Classification
Classification decisions involve categorizing a particular entity as a constituent of a given class by looking at any number of that entity’s features. Classifications can be built off of a prioritization step by setting a threshold (e.g., anyone with a GPA above X is classified as being on the honor roll), or through more sophisticated computing procedures involving machine learning or clustering.
Google’s Content ID is a good example of an algorithm that makes consequential classification decisions that feed into filtering decisions12. Content ID is an algorithm that automatically scans all videos uploaded to YouTube, identifying and classifying them according to whether or not they have a bit of copyrighted music playing during the video. If the algorithm classifies your video as an infringer it can automatically remove (i.e., filter) that video from the site, or it can initiate a dialogue with the content owner of that music to see if they want to enforce a copyright. Forget the idea of fair use, or a lawyer considering some nuanced and context-sensitive definition of infringement, the algorithm makes a cut-and-dry classification decision for you.
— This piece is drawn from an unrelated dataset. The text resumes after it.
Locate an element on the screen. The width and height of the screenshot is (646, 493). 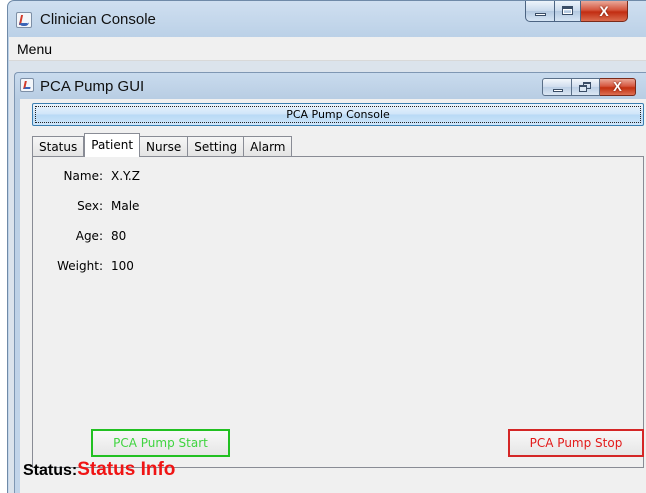
tab-setting: Setting is located at coordinates (216, 146).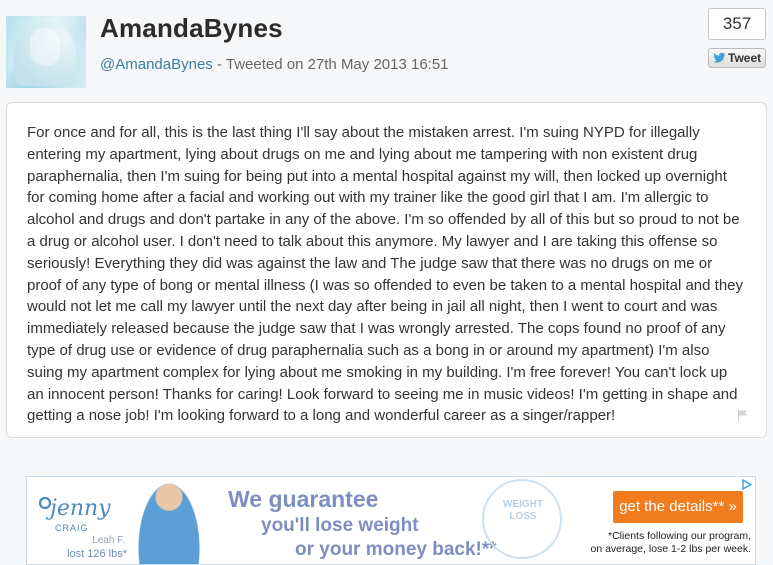  Describe the element at coordinates (72, 528) in the screenshot. I see `brand-bottom: CRAIG` at that location.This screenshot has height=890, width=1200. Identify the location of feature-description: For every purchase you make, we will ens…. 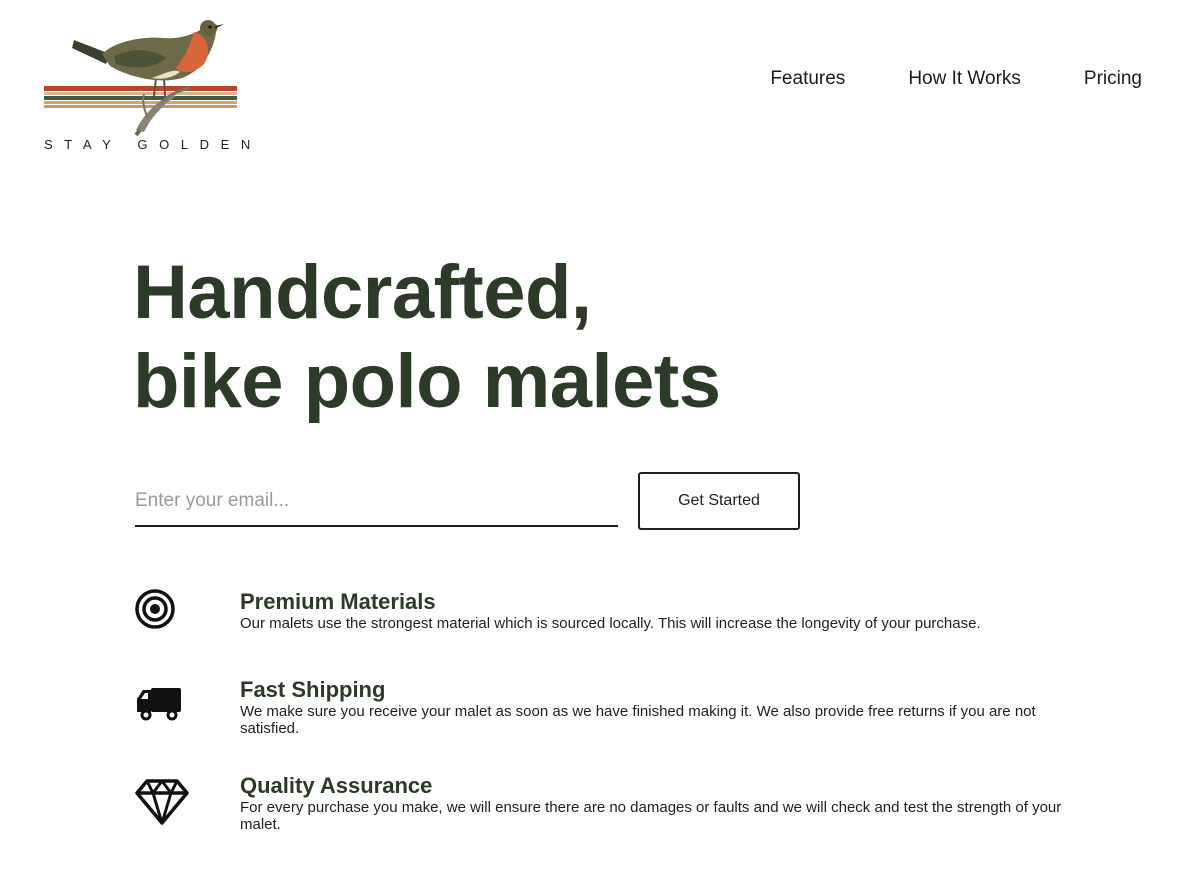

Classification algorithms can have biases and make mistakes though; there can be uncertainty in the algorithm’s decision to classify one way or another13. Depending on how the classification algorithm is implemented there may be different sources of error. For example, in a supervised machine-learning algorithm, training data is used to teach the algorithm how to place a dividing line to separate classes. Falling on either side of that dividing line determines to which class an entity belongs. That training data is often gathered from people who manually inspect thousands of examples and tag each instance according to its category. The algorithm learns how to classify based on the definitions and criteria humans used to produce the training data, potentially introducing human bias into the classifier.
In general, there are two kinds of mistakes a classification algorithm can make—often referred to as false positives and false negatives. Suppose Google is trying to classify a video into one of two categories: “infringing” or “fair use.” A false positive is a video classified as “infringing” when it is actually “fair use.” A false negative, on the other hand, is a video classified as “fair use” when it is in fact “infringing.” Classification algorithms can be tuned to make fewer of either of those mistakes. However, as false positives are tuned down, false negatives will often increase, and vice versa. Tuned all the way toward false positives, the algorithm will mark a lot of fair use videos as infringing; tuned the other way it will miss a lot of infringing videos altogether. You get the sense that tuning one way or the other can privilege different stakeholders in a decision, implying an essential value judgment by the designer of such an algorithm14. The consequences or risks may vary for different stakeholders depending on the choice of how to balance false positive and false negative errors. To understand the power of classification algorithms we need to ask: Are there errors that may be acceptable to the algorithm creator, but do a disservice to the public? And if so, why was the algorithm tuned that way?